- Short task -
Pick out every line below that contains the word "computer", matching case exactly, and copy each one.

- Data extract -
-- start --

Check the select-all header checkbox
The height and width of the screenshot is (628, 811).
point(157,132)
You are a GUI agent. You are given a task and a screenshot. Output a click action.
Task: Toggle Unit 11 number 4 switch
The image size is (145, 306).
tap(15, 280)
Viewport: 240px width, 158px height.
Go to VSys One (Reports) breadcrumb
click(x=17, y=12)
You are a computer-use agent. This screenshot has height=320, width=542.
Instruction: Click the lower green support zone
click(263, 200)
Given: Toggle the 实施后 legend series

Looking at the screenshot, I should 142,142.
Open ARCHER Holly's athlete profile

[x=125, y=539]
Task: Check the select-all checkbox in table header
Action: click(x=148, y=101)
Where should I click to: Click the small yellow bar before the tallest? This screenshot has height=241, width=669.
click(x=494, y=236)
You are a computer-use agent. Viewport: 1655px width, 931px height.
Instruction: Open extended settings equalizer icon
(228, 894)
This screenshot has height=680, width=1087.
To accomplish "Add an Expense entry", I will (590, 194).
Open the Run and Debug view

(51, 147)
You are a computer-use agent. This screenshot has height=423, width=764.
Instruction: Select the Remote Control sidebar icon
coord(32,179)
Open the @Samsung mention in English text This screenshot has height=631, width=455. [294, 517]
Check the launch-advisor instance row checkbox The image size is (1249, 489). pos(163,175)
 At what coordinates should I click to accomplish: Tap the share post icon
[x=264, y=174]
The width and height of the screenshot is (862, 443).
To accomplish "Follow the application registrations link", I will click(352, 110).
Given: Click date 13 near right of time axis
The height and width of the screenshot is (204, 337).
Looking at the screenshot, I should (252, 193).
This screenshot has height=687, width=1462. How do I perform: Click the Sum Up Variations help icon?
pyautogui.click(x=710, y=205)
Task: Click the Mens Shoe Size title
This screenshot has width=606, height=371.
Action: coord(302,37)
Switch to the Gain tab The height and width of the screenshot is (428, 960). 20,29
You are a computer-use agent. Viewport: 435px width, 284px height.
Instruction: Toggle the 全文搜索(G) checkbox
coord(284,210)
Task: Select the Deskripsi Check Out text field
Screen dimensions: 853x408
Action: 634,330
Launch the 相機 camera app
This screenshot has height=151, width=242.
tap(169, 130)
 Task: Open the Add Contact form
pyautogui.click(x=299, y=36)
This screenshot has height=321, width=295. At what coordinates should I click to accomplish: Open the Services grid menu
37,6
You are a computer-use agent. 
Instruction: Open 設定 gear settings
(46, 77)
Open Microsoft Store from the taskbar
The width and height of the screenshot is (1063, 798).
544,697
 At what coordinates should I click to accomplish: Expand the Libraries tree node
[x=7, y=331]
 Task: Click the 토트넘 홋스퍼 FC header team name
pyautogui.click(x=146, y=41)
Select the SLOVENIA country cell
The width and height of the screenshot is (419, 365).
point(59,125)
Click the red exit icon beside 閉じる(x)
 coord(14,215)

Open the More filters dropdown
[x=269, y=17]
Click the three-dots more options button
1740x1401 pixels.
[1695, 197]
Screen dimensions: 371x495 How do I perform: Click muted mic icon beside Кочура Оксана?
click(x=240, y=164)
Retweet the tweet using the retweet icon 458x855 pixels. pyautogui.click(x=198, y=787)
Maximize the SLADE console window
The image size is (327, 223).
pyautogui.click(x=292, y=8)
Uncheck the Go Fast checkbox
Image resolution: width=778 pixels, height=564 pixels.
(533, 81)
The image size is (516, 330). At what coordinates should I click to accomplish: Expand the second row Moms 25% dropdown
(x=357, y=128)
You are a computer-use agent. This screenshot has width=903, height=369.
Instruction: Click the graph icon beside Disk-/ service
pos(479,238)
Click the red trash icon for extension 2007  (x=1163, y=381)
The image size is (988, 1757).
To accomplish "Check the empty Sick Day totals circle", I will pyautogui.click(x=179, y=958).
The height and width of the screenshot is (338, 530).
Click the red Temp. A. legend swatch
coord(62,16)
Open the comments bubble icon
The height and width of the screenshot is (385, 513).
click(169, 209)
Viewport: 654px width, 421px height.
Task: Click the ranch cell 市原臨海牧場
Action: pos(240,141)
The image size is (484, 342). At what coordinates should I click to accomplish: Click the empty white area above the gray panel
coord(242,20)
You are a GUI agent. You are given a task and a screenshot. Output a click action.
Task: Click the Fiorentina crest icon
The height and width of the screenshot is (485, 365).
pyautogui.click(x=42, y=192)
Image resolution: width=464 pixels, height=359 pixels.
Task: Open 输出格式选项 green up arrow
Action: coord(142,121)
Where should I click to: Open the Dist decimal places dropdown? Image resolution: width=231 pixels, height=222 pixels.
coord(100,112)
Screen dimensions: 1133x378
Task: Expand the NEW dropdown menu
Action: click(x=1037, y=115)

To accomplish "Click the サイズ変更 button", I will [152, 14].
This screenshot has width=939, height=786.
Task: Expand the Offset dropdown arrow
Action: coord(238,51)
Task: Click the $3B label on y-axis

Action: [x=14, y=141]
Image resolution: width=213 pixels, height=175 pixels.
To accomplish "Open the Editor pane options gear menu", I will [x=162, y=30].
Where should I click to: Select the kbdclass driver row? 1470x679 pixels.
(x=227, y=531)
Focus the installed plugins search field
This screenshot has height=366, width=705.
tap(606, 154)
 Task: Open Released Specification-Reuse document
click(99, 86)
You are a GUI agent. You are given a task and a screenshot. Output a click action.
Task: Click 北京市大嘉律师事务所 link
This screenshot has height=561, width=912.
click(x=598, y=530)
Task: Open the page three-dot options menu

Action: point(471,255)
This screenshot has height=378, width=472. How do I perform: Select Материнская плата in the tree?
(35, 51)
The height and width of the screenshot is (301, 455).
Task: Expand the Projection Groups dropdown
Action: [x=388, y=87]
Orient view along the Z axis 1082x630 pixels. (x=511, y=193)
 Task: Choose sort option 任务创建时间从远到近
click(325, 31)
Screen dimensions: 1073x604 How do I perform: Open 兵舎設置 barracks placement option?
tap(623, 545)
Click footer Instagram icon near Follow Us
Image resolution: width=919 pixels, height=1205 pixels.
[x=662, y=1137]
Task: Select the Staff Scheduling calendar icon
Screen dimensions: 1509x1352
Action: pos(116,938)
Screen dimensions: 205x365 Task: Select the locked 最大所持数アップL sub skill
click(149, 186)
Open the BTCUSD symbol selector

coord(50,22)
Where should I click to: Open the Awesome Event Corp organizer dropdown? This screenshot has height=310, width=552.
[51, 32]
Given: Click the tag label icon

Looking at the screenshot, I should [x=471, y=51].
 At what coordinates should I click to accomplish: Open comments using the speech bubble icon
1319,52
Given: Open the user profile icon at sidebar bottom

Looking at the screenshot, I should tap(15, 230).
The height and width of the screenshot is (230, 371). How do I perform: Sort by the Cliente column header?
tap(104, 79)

-- end --

- Reply -
You are a computer-use agent. This screenshot has height=320, width=542.
You are a computer-use agent. Viewport: 1655px width, 931px height.
You are a computer-use agent. This screenshot has height=423, width=764.
You are a computer-use agent. Viewport: 435px width, 284px height.
You are a computer-use agent. 
You are a computer-use agent. This screenshot has width=903, height=369.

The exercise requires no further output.